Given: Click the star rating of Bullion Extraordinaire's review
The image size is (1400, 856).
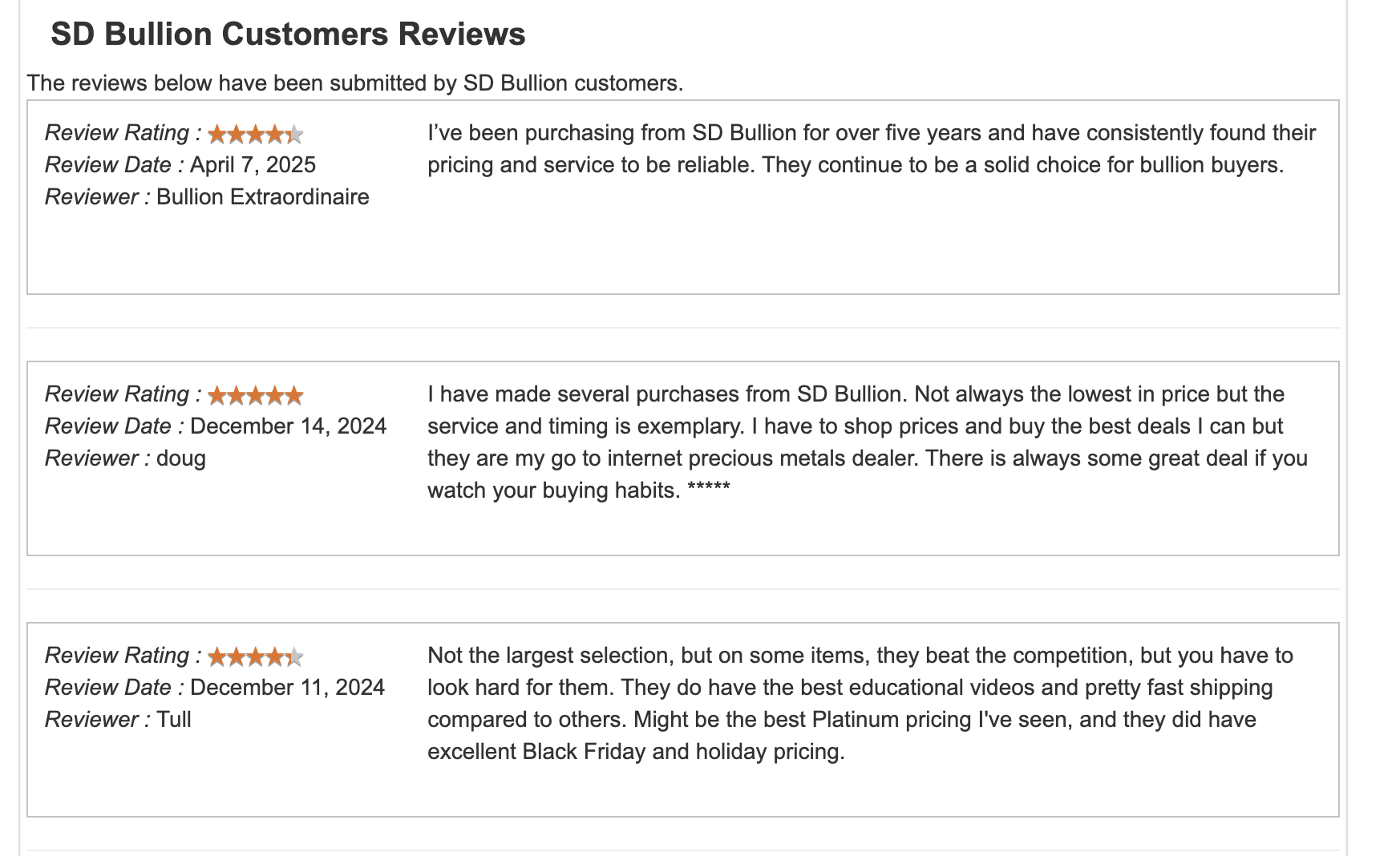Looking at the screenshot, I should (255, 134).
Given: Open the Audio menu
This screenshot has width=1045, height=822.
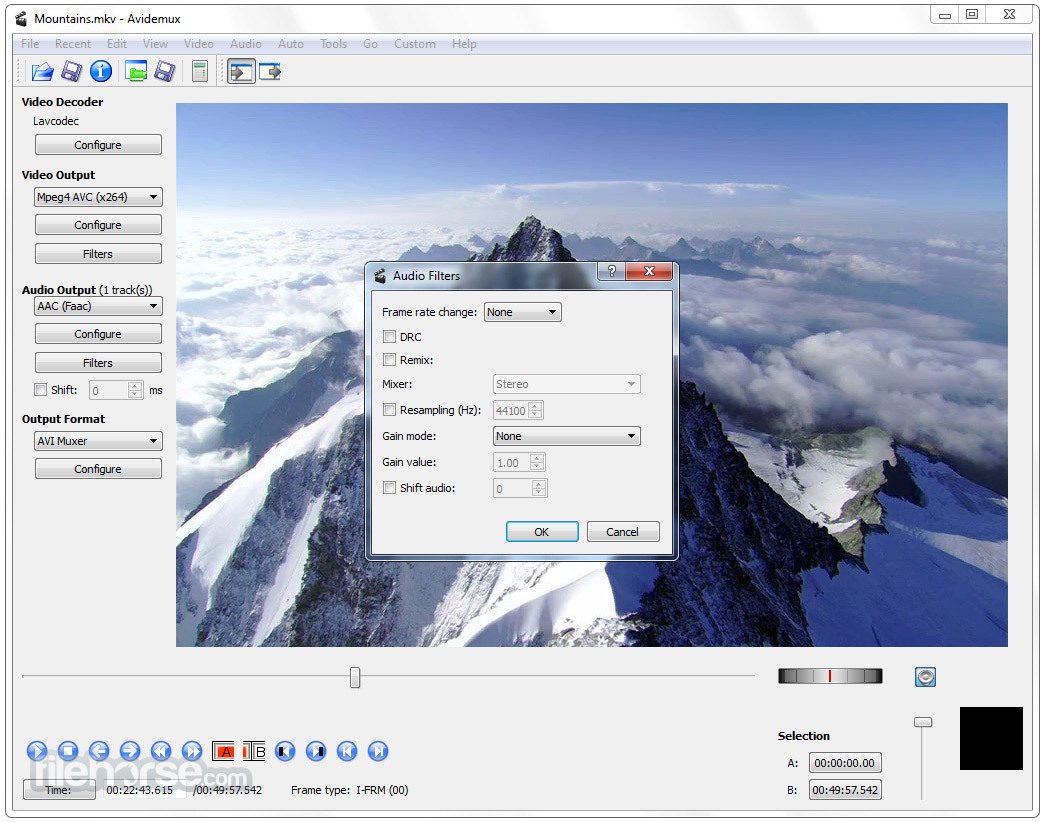Looking at the screenshot, I should click(245, 44).
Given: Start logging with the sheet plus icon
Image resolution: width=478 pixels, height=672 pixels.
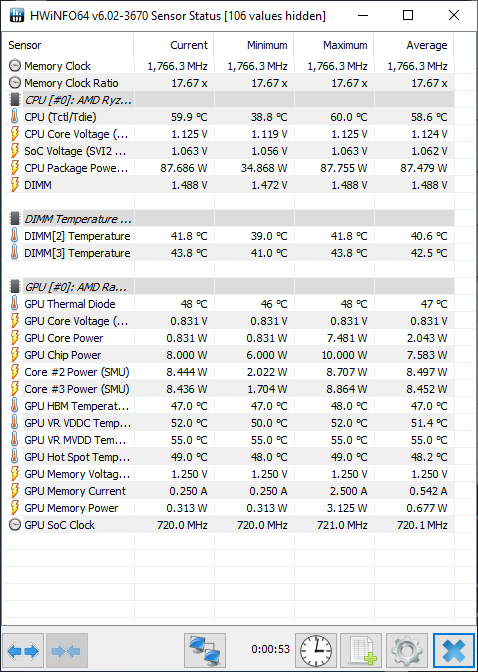Looking at the screenshot, I should 361,651.
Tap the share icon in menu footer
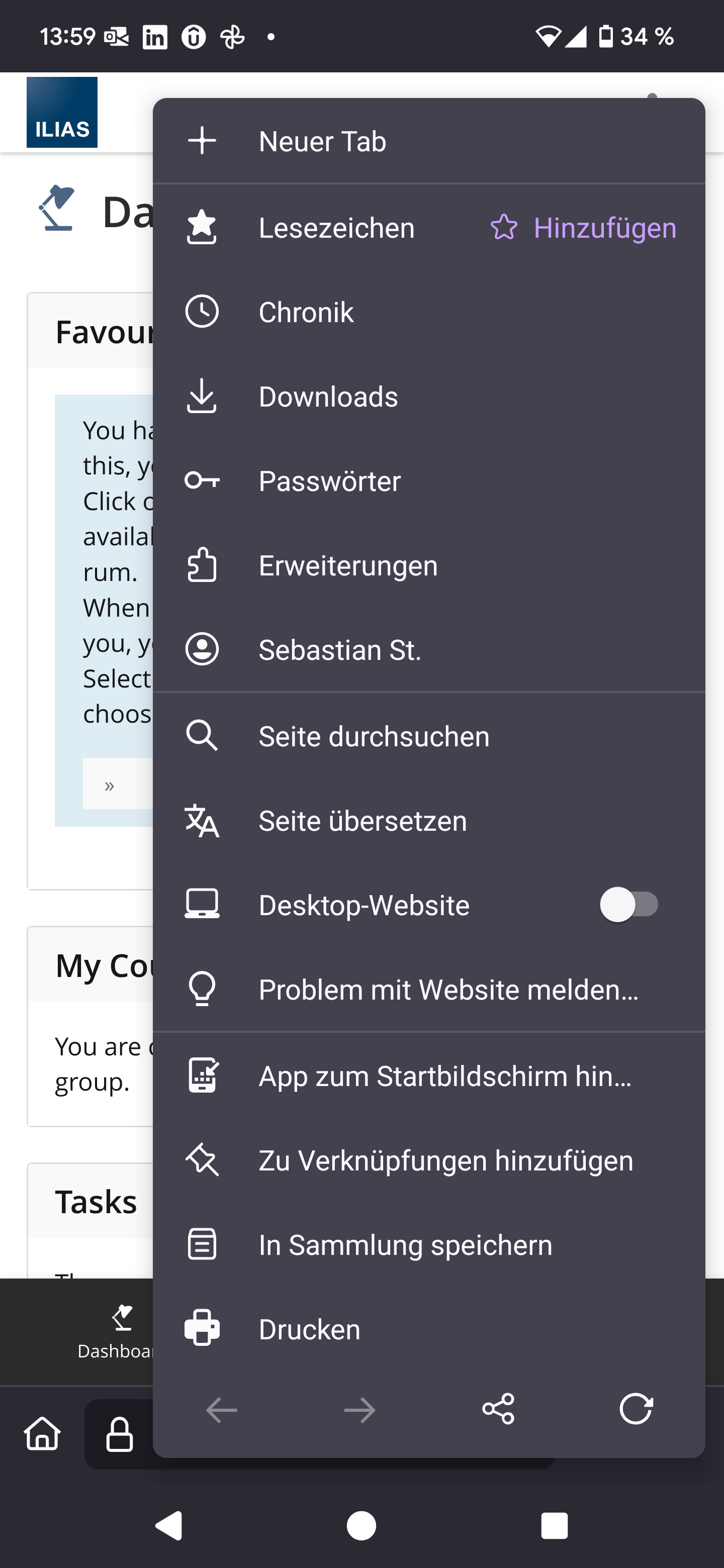This screenshot has height=1568, width=724. point(497,1409)
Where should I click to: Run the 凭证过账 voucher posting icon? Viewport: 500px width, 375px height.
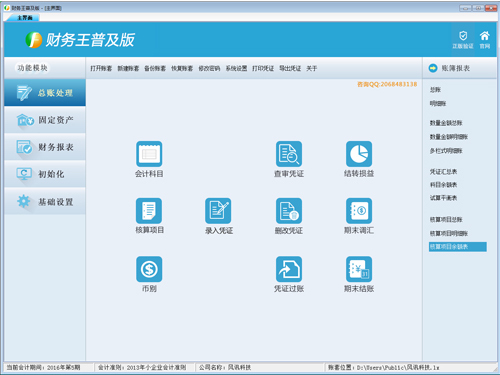coord(289,269)
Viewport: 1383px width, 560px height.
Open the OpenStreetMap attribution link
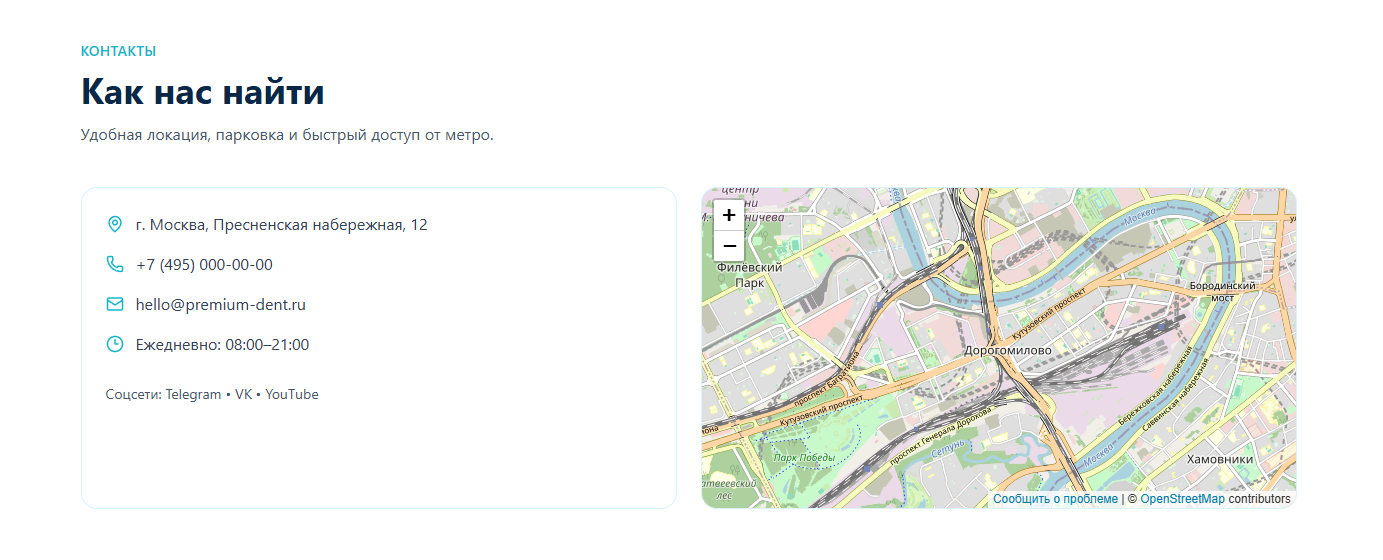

***

#### GOAL OF THE EXERCISE:
Could you transcribe exactly the lines from the start of the records through the line containing "Given: Start logging with the sheet plus icon", both ends included, leaving the pictures out?

#### RESPONSE BELOW:
Given: Click the star rating of Bullion Extraordinaire's review
The image size is (1400, 856).
Looking at the screenshot, I should (255, 134).
Given: Open the Audio menu
This screenshot has width=1045, height=822.
Looking at the screenshot, I should click(245, 44).
Given: Start logging with the sheet plus icon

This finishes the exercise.